■ Extracted entries:
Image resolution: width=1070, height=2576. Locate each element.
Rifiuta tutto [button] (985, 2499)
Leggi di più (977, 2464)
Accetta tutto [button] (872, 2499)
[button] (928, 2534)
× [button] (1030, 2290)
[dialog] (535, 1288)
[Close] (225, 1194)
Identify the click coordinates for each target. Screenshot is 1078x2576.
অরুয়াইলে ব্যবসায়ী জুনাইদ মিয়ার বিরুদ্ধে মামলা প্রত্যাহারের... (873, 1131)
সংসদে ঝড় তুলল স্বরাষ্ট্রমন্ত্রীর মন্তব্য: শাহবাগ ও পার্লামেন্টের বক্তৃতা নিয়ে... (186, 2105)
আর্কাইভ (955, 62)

■ Aim of the task: From the line containing "Accetta tutto [button] (872, 2499)" through the end of the material, print each line exactly as it appears.

■ Solution to this exercise:
Accetta tutto [button] (872, 2499)
[button] (928, 2534)
× [button] (1030, 2290)
[dialog] (535, 1288)
[Close] (225, 1194)
Identify the click coordinates for each target. Screenshot is 1078x2576.
অরুয়াইলে ব্যবসায়ী জুনাইদ মিয়ার বিরুদ্ধে মামলা প্রত্যাহারের... (873, 1131)
সংসদে ঝড় তুলল স্বরাষ্ট্রমন্ত্রীর মন্তব্য: শাহবাগ ও পার্লামেন্টের বক্তৃতা নিয়ে... (186, 2105)
আর্কাইভ (955, 62)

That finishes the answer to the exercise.